> _Input material_
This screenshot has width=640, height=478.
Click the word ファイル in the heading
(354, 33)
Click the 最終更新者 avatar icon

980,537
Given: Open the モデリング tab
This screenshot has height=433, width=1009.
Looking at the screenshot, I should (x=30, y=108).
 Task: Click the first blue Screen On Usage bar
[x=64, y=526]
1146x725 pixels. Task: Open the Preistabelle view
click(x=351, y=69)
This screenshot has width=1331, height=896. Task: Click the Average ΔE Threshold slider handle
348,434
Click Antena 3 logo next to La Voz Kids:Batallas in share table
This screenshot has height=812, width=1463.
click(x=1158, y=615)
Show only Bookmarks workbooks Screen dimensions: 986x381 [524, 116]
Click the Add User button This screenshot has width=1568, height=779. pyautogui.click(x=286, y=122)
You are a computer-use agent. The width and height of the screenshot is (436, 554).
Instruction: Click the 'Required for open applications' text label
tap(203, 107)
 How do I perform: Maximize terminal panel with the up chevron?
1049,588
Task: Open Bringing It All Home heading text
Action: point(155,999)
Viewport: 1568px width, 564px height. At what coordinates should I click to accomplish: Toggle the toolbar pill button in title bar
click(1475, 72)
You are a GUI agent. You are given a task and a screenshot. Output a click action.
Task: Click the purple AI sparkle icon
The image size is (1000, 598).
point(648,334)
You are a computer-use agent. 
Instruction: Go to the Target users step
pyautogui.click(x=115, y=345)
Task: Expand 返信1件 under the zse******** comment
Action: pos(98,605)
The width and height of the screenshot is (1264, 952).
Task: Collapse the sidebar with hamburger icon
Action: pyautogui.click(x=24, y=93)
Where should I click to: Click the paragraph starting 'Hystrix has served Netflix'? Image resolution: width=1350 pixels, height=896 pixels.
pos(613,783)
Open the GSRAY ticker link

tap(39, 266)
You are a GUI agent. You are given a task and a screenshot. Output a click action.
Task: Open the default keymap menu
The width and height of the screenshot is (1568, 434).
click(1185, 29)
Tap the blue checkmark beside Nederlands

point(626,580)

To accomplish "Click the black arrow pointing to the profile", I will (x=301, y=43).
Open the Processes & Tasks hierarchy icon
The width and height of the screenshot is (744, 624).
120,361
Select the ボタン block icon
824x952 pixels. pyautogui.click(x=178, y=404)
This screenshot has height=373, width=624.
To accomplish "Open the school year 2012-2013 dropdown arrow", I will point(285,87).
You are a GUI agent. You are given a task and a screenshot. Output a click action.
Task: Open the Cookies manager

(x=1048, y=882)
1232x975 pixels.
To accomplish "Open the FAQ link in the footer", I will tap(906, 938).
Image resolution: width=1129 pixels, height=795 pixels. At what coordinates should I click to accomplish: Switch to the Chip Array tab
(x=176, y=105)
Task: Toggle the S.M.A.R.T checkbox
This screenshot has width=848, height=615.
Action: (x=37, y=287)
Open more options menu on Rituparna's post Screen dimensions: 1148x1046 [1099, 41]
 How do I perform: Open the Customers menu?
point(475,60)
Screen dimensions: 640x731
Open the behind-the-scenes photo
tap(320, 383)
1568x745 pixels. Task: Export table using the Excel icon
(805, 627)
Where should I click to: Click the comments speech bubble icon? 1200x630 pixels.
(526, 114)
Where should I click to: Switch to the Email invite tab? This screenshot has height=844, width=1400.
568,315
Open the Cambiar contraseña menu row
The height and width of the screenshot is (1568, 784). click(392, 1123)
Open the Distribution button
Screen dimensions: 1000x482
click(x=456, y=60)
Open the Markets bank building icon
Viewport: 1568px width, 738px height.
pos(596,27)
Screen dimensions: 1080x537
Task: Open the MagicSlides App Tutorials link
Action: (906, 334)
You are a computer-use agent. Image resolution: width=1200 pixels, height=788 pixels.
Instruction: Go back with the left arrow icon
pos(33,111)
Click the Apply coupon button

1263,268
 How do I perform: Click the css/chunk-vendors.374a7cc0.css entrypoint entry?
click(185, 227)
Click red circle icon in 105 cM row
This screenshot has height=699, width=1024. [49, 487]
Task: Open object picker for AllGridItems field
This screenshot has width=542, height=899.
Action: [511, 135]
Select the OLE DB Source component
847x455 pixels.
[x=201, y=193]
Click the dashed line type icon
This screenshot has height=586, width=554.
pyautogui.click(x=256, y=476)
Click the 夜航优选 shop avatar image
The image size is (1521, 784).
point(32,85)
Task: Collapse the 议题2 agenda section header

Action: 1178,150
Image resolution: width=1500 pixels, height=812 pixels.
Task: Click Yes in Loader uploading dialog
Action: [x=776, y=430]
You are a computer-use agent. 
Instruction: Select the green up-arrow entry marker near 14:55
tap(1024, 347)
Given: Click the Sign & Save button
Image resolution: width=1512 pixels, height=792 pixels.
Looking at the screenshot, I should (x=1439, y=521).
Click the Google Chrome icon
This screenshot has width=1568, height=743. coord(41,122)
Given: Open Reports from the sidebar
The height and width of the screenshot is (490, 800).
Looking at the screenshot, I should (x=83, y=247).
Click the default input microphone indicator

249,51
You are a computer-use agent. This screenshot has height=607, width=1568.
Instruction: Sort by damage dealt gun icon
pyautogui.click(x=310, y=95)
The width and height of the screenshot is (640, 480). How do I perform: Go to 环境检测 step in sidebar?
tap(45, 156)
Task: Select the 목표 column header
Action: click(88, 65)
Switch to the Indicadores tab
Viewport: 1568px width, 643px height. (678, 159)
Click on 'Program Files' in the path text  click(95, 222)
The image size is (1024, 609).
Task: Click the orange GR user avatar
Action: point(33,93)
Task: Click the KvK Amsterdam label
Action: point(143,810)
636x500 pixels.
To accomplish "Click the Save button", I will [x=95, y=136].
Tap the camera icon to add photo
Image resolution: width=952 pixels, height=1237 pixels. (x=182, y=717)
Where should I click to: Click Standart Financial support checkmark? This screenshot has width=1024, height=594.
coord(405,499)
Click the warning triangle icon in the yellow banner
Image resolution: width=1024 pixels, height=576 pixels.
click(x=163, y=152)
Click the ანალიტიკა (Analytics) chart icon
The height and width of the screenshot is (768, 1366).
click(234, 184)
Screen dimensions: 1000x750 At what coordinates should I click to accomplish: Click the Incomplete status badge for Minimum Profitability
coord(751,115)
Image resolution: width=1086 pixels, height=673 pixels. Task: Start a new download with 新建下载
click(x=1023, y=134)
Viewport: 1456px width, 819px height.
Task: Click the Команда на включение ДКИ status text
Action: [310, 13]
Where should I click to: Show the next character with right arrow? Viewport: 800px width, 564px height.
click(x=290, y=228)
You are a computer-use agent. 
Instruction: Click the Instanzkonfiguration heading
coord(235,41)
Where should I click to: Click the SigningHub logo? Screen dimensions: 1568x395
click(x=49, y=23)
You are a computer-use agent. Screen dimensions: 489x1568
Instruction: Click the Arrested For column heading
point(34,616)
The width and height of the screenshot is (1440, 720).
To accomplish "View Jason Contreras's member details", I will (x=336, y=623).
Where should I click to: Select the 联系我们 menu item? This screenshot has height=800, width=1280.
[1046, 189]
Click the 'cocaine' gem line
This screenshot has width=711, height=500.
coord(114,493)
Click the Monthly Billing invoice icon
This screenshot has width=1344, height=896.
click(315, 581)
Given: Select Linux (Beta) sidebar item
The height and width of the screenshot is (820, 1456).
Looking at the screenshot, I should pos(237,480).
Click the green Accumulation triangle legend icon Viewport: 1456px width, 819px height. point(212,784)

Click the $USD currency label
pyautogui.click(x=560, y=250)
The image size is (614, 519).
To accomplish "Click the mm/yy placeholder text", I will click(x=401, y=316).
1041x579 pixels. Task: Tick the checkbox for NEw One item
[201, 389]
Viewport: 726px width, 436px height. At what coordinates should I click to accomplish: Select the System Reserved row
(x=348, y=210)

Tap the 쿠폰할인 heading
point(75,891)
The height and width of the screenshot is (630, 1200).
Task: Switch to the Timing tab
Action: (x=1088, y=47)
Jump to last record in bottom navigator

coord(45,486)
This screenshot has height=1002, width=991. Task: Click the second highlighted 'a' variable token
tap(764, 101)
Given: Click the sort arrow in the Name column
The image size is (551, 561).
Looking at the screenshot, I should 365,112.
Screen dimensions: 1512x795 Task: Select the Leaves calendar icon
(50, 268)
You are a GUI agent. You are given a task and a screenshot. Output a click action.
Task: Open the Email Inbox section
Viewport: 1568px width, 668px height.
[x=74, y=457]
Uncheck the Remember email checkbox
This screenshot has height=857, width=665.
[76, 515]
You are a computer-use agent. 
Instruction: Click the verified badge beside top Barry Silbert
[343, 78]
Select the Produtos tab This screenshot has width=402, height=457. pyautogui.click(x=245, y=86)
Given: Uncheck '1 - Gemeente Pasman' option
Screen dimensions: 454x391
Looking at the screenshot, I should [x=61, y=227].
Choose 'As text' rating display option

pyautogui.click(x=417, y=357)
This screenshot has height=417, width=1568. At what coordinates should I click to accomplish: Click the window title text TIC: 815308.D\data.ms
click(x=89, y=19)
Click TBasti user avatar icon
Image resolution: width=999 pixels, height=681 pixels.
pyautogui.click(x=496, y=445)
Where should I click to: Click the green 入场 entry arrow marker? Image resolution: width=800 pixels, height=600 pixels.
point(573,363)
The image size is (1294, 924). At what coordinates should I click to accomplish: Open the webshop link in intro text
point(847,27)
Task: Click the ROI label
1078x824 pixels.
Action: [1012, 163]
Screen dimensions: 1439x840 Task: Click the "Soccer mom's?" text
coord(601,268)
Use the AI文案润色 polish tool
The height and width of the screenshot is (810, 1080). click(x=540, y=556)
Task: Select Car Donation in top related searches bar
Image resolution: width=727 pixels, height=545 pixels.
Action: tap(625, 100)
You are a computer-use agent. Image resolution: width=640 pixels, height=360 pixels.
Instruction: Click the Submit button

> _Required action_
Take from the entries every line that has the string "Uncheck".

> _Your solution_
Uncheck the Remember email checkbox
Given: Uncheck '1 - Gemeente Pasman' option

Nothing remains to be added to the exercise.